> [Work to be completed]: Retype all of the material below line for line, keeping every character unchanged.

## start Given information

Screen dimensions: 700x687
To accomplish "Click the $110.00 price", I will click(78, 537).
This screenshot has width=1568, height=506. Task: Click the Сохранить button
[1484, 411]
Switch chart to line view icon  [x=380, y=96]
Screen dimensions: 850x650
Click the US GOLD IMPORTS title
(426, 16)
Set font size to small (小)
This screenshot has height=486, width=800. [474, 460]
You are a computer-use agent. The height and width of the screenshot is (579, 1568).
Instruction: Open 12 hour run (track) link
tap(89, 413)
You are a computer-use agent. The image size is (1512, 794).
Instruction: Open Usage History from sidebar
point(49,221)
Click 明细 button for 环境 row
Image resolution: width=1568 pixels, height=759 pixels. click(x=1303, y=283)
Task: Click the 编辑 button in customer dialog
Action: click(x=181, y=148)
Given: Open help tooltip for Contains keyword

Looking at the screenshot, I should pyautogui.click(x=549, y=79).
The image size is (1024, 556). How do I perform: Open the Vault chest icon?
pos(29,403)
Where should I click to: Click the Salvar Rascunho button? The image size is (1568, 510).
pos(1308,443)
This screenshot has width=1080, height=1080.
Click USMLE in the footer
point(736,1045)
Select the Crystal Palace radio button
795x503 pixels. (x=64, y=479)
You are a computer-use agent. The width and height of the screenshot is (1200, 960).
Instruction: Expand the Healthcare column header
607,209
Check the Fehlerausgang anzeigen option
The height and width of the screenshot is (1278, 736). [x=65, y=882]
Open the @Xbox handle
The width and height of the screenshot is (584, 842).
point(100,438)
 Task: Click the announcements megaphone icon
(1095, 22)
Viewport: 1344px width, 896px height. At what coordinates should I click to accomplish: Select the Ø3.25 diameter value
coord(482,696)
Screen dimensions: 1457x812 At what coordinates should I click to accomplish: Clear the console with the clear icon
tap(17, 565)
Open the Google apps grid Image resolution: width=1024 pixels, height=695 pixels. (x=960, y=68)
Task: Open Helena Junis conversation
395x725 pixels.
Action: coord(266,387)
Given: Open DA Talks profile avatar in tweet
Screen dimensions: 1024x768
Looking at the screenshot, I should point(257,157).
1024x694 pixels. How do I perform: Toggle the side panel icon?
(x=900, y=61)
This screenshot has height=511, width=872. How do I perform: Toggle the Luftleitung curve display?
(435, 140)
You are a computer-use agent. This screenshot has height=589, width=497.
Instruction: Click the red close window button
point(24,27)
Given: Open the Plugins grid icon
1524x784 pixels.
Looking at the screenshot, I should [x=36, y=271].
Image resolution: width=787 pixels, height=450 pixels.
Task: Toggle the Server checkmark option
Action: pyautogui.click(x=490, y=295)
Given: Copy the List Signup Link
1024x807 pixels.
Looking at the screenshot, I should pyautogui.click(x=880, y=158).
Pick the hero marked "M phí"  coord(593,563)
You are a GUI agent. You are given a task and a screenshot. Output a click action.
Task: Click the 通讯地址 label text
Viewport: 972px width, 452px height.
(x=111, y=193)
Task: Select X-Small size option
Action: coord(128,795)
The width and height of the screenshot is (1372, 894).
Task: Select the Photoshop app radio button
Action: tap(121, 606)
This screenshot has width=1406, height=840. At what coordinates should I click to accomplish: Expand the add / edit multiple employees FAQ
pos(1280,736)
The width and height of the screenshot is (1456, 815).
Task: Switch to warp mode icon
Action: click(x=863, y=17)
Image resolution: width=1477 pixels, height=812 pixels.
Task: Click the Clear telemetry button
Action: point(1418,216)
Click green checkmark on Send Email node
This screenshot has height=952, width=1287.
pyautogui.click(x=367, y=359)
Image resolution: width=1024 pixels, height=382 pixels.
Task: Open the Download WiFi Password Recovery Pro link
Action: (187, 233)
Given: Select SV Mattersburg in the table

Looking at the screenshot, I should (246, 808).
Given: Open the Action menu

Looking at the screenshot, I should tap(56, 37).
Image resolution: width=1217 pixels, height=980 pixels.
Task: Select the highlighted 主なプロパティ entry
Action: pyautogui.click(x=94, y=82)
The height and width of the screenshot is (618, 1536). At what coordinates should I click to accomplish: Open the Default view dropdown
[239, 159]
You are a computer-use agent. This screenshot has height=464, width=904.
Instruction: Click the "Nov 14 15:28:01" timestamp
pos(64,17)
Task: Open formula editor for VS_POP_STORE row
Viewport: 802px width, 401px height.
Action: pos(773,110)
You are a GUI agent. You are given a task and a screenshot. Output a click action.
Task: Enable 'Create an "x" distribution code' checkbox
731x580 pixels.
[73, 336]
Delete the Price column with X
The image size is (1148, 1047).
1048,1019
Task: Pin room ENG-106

## end Given information

> [Answer for this exercise]:
Screen dimensions: 700x687
To accomplish "Click the $110.00 price", I will click(78, 537).
This screenshot has width=1568, height=506. Task: Click the Сохранить button
[1484, 411]
Switch chart to line view icon  [x=380, y=96]
Screen dimensions: 850x650
Click the US GOLD IMPORTS title
(426, 16)
Set font size to small (小)
This screenshot has height=486, width=800. [474, 460]
You are a computer-use agent. The height and width of the screenshot is (579, 1568).
Instruction: Open 12 hour run (track) link
tap(89, 413)
You are a computer-use agent. The image size is (1512, 794).
Instruction: Open Usage History from sidebar
point(49,221)
Click 明细 button for 环境 row
Image resolution: width=1568 pixels, height=759 pixels. click(x=1303, y=283)
Task: Click the 编辑 button in customer dialog
Action: click(x=181, y=148)
Given: Open help tooltip for Contains keyword

Looking at the screenshot, I should pyautogui.click(x=549, y=79).
The image size is (1024, 556). How do I perform: Open the Vault chest icon?
pos(29,403)
Where should I click to: Click the Salvar Rascunho button? The image size is (1568, 510).
pos(1308,443)
This screenshot has width=1080, height=1080.
Click USMLE in the footer
point(736,1045)
Select the Crystal Palace radio button
795x503 pixels. (x=64, y=479)
You are a computer-use agent. The width and height of the screenshot is (1200, 960).
Instruction: Expand the Healthcare column header
607,209
Check the Fehlerausgang anzeigen option
The height and width of the screenshot is (1278, 736). [x=65, y=882]
Open the @Xbox handle
The width and height of the screenshot is (584, 842).
point(100,438)
 Task: Click the announcements megaphone icon
(1095, 22)
Viewport: 1344px width, 896px height. At what coordinates should I click to accomplish: Select the Ø3.25 diameter value
coord(482,696)
Screen dimensions: 1457x812 At what coordinates should I click to accomplish: Clear the console with the clear icon
tap(17, 565)
Open the Google apps grid Image resolution: width=1024 pixels, height=695 pixels. (x=960, y=68)
Task: Open Helena Junis conversation
395x725 pixels.
Action: coord(266,387)
Given: Open DA Talks profile avatar in tweet
Screen dimensions: 1024x768
Looking at the screenshot, I should point(257,157).
1024x694 pixels. How do I perform: Toggle the side panel icon?
(x=900, y=61)
This screenshot has height=511, width=872. How do I perform: Toggle the Luftleitung curve display?
(435, 140)
You are a computer-use agent. This screenshot has height=589, width=497.
Instruction: Click the red close window button
point(24,27)
Given: Open the Plugins grid icon
1524x784 pixels.
Looking at the screenshot, I should [x=36, y=271].
Image resolution: width=787 pixels, height=450 pixels.
Task: Toggle the Server checkmark option
Action: pyautogui.click(x=490, y=295)
Given: Copy the List Signup Link
1024x807 pixels.
Looking at the screenshot, I should pyautogui.click(x=880, y=158).
Pick the hero marked "M phí"  coord(593,563)
You are a GUI agent. You are given a task and a screenshot. Output a click action.
Task: Click the 通讯地址 label text
Viewport: 972px width, 452px height.
(x=111, y=193)
Task: Select X-Small size option
Action: coord(128,795)
The width and height of the screenshot is (1372, 894).
Task: Select the Photoshop app radio button
Action: tap(121, 606)
This screenshot has width=1406, height=840. At what coordinates should I click to accomplish: Expand the add / edit multiple employees FAQ
pos(1280,736)
The width and height of the screenshot is (1456, 815).
Task: Switch to warp mode icon
Action: click(x=863, y=17)
Image resolution: width=1477 pixels, height=812 pixels.
Task: Click the Clear telemetry button
Action: point(1418,216)
Click green checkmark on Send Email node
This screenshot has height=952, width=1287.
pyautogui.click(x=367, y=359)
Image resolution: width=1024 pixels, height=382 pixels.
Task: Open the Download WiFi Password Recovery Pro link
Action: (187, 233)
Given: Select SV Mattersburg in the table

Looking at the screenshot, I should (246, 808).
Given: Open the Action menu

Looking at the screenshot, I should tap(56, 37).
Image resolution: width=1217 pixels, height=980 pixels.
Task: Select the highlighted 主なプロパティ entry
Action: pyautogui.click(x=94, y=82)
The height and width of the screenshot is (618, 1536). At what coordinates should I click to accomplish: Open the Default view dropdown
[239, 159]
You are a computer-use agent. This screenshot has height=464, width=904.
Instruction: Click the "Nov 14 15:28:01" timestamp
pos(64,17)
Task: Open formula editor for VS_POP_STORE row
Viewport: 802px width, 401px height.
Action: pos(773,110)
You are a GUI agent. You are given a task and a screenshot. Output a click action.
Task: Enable 'Create an "x" distribution code' checkbox
731x580 pixels.
[73, 336]
Delete the Price column with X
The image size is (1148, 1047).
1048,1019
Task: Pin room ENG-106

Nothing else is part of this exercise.